After much trying out and pains, what I had did not work fully :(  So here is an updated function:

   1: -- Temp tables for lists

   2: DECLARE @docTypes TABLE( docType tinyint )

   3: DECLARE @docTypeIds varchar(300)

   4: DECLARE @delimIndex int

   5:  

   6: set @docTypeIds = '11,1,3,54'

   7:     

   8: -- If docTypes sent in, then convert to table rows

   9: IF LEN(@docTypeIds) > 0 AND @docTypeIds <> '0'

  10: BEGIN

  11:     -- Get Delimiter index

  12:     SET @delimIndex = CHARINDEX(',',@docTypeIds)

  13:     -- We have at least one delimiter, start on it

  14:     WHILE @delimIndex > 0

  15:     BEGIN

  16:         INSERT INTO @docTypes SELECT SUBSTRING(@docTypeIds,1,@delimIndex-1)

  17:         SET @docTypeIds = SUBSTRING(@docTypeIds,@delimIndex+1,LEN(@docTypeIds))

  18:         SET @delimIndex = CHARINDEX(',',@docTypeIds)

  19:     END

  20:     -- Insert the last entry or the first single no delim entry

  21:     INSERT INTO @docTypes SELECT @docTypeIds

  22: END

  23:  

  24: select * from @docTypes


Rick O

Another way to do this without a platform-specific function is with a Numbers table:

CREATE TABLE Numbers ( n INT NOT NULL );

-- Insert 1 .. 500 into Numbers

SELECT n FROM Numbers INNER JOIN Whatever ON (SUBSTRING(Whatever.BigString, Numbers.n, 1) = ',');

This gets a list of positions of all of the commas in the string.
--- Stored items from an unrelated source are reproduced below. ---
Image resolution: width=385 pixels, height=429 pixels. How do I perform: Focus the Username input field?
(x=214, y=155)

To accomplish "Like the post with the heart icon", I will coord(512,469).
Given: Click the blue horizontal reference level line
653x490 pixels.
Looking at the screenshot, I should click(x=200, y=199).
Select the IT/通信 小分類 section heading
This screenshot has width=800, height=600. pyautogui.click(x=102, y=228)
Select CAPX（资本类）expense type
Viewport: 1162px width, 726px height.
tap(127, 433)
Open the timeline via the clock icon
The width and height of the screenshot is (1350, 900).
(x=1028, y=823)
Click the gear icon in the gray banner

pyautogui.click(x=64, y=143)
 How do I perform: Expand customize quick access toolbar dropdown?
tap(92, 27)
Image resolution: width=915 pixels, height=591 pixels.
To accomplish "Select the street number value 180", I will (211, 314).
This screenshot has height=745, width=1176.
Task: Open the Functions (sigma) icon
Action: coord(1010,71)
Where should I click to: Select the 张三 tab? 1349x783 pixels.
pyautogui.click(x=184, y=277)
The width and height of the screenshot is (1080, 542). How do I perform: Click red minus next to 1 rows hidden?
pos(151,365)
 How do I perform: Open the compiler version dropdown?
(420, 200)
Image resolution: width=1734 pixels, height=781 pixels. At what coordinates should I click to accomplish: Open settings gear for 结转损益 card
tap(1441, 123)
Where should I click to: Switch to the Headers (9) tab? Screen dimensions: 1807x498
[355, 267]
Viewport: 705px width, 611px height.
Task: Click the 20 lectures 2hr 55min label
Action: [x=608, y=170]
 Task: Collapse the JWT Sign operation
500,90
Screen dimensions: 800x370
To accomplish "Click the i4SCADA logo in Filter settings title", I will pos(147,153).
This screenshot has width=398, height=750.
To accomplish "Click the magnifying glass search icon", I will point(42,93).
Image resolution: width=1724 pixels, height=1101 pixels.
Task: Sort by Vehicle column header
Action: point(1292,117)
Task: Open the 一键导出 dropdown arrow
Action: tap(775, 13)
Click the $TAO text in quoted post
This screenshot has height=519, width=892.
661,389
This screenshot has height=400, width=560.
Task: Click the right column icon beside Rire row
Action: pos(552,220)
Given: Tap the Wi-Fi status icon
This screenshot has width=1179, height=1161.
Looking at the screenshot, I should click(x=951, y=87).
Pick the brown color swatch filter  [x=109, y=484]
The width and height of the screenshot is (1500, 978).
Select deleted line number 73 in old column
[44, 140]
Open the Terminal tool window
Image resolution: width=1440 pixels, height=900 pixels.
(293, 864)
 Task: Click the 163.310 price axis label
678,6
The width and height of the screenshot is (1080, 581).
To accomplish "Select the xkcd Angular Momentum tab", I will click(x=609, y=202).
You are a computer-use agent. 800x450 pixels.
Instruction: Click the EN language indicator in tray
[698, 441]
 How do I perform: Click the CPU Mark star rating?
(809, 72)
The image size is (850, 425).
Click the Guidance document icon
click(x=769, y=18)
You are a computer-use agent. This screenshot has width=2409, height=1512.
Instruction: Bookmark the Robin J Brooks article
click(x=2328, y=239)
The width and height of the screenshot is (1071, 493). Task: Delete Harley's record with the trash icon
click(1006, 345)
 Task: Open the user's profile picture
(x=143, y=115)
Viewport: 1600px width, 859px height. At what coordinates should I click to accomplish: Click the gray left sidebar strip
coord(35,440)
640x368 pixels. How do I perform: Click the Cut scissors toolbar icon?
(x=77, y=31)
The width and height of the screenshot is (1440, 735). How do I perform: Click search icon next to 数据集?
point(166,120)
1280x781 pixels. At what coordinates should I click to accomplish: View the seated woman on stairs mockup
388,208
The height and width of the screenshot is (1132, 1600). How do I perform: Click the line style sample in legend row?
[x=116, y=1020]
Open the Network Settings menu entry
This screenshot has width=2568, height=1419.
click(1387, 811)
Join this back to itself to get character ranges for tokens:

SELECT firstChar, MIN(lastChar) AS lastChar FROM ( SELECT 1 AS firstChar UNION SELECT n - 1 FROM Numbers INNER JOIN Whatever ON (SUBSTRING(Whatever.BigString, Numbers.n, 1) = ',') ) AS le LEFT JOIN ( SELECT n + 1 AS lastChar FROM Numbers INNER JOIN Whatever ON (SUBSTRING(Whatever.BigString, Numbers.n, 1) = ',') UNION SELECT LENGTH(Whatever.BigString) ) AS ri ON (firstChar < lastChar) GROUP BY firstChar

Which you can then join back to your original table to get the tokens:

SELECT SUBSTRING(Whatever.BigString, firstChar, lastChar) AS token FROM Whatever CROSS JOIN ( -- the big query above ) AS parts ORDER BY firstChar

Yeah, it's a little overkill ... bit if you absolutely must tokenize strings in a cross-platform way, it works.